Richterin sollte 5000 US-Dollar erhalten

Natürlich liefen alle Varianten darauf hinaus, dass der mächtige Bürgermeister straffrei ausgehen sollte. Gleichzeitig machte sein Stellvertreter der Richterin ein konkretes Angebot: 5000 US-Dollar sollte sie für eine günstige Entscheidung erhalten. Und noch von einer anderen Seite bekam sie Druck: Ihr Vorsitzender beim Gericht gab ihr zu verstehen, sie solle die Sache fallen lassen. Als Richterin Holnik hartnäckig blieb, beschuldigte der Bürgermeister sie, Schmiergeld verlangt zu haben. So konnte ihr Vorgesetzter sie vom Dienst suspendieren, ein anderer Richter stellte das Verfahren ein. Was nur die Richterin wusste: Sie zeichnete ein Gespräch mit dem Bürgermeister mit einer versteckten Kamera auf. "Ich will ja nur, dass sie eine wohl überlegte Entscheidung treffen", droht ihr das Stadtoberhaupt. Der Richterin nutzt es nicht, dass sie die Wahrheit beweisen kann: Ihre Kollegen ignorierten sie, erzählt sie, bis heute ist sie vom Dienst suspendiert. Larisa Holnik ist nicht die einzige ukrainische Richterin, die sich gegen das System auflehnt, wie sie es nennt. An vielen Orten gehen schikanierte Kollegen von ihr an die Öffentlichkeit. Wie kürzlich Serhij Bondarenko aus Tscherkassy:

"Der Gerichtspräsident hat mich zu sich gerufen. Ich solle in einem Verfahren für eine bestimmte Firma entscheiden, weil sie uns kostenlos Räume zur Verfügung stellt. Als ich mich weigerte, haben Unbekannte mein Auto angezündet."

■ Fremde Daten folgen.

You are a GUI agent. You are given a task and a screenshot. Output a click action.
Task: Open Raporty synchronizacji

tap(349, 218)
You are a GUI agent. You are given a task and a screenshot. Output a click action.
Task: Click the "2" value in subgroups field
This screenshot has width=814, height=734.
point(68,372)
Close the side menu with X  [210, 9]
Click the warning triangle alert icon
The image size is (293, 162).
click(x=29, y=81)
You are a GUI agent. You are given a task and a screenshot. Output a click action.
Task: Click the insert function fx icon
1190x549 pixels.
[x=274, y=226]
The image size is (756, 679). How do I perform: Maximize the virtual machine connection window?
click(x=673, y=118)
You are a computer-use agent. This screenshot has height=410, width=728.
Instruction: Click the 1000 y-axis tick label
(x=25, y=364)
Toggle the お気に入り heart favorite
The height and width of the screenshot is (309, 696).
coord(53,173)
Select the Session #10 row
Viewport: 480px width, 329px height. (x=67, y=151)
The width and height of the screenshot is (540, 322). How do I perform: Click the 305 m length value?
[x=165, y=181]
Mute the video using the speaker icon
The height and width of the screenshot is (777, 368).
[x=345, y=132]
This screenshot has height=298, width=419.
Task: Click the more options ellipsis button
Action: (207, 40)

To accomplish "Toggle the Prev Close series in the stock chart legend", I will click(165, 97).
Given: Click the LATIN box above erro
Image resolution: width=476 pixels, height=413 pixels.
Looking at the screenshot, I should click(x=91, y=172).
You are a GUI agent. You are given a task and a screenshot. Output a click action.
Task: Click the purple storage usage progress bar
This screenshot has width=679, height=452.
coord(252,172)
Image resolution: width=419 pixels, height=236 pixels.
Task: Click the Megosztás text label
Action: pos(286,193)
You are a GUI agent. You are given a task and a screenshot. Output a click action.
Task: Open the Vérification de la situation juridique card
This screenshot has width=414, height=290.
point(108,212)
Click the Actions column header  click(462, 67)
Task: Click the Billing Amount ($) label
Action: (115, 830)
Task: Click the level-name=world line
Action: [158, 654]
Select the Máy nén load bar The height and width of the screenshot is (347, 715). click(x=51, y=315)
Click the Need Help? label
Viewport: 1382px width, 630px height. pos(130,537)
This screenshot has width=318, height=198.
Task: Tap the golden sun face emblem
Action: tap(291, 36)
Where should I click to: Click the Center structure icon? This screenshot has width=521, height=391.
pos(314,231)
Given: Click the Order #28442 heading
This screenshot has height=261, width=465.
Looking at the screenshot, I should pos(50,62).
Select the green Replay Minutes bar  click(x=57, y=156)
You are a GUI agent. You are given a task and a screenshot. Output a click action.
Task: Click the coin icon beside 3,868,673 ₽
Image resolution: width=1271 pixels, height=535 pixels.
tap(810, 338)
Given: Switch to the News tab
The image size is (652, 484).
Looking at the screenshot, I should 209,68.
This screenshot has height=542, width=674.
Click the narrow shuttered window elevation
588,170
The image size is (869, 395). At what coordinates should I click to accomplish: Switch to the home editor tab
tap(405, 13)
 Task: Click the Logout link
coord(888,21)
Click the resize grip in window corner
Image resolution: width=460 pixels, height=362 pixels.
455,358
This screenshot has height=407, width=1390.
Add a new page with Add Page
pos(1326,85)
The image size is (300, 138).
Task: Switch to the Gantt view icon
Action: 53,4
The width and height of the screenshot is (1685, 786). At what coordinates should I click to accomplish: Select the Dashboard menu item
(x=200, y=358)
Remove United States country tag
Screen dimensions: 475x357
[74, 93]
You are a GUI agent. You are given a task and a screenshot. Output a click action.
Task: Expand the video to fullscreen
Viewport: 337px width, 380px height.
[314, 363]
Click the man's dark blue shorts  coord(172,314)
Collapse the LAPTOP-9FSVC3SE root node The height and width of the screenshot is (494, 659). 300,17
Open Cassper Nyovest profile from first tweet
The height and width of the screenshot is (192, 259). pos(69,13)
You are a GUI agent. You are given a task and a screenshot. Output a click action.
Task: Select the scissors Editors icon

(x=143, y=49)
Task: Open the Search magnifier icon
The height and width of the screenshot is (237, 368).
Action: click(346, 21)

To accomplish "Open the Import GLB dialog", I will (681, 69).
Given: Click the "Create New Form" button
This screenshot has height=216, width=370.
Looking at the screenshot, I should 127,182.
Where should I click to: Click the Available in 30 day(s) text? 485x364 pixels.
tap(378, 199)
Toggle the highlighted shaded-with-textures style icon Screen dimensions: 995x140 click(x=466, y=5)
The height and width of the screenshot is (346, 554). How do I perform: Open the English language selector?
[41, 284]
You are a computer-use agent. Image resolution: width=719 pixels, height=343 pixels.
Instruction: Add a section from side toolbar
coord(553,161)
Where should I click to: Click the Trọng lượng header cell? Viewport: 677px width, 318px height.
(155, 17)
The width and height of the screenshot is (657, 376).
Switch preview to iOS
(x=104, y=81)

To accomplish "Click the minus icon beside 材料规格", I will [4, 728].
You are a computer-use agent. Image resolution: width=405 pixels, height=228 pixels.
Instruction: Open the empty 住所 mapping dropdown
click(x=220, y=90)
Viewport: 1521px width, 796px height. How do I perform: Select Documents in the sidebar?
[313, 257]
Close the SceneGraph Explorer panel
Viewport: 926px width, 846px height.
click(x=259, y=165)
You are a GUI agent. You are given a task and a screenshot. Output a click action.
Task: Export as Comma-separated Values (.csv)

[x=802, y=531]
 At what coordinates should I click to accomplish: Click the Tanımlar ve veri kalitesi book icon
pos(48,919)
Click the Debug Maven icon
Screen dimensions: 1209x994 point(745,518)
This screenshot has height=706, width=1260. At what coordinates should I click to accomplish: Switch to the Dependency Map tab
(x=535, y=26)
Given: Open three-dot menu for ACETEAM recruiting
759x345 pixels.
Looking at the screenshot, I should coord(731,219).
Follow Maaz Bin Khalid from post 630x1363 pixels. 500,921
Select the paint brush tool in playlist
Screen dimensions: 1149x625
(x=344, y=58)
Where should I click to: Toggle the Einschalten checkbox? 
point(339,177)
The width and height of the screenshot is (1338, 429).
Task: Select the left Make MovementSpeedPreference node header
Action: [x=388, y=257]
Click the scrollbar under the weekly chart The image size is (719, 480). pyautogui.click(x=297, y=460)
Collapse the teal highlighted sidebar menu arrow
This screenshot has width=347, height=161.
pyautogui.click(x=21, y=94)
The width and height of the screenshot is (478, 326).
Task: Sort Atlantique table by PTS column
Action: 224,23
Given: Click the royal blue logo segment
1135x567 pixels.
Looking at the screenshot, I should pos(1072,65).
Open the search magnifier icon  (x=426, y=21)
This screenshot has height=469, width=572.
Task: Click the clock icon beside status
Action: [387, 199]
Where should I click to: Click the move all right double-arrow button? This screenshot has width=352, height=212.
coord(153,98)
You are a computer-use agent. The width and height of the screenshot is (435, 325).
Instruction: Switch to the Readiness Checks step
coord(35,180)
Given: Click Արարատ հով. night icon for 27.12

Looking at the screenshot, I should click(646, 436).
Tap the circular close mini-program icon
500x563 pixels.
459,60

Die Hoffnung liegt auf einer Justizreform

Larisa Holnik sagt, der Majdan habe ihr die Kraft zu Widerstand gegeben, die Massen-Demonstrationen für Demokratie in Kiew vor fast drei Jahren. Doch der Aufstand der anständigen Richter allein wird kaum etwas verändern, meinen Experten - sie sind zu wenige. Auch die neuen Anti-Korruptionsbehörden kommen bisher kaum an gegen den korrupten Justizapparat. Die Hoffnung liegen deshalb auf einer Justizreform, die Ende des Monats in Kraft treten soll. Präsident Petro Poroschenko erklärte vor der Abstimmung im Parlament:

"Wir geben den Ukrainern ihr Recht auf Wahrheit zurück, ihr Recht auf Gerechtigkeit. Wir kämpfen dafür, dass die Gerichte fair werden."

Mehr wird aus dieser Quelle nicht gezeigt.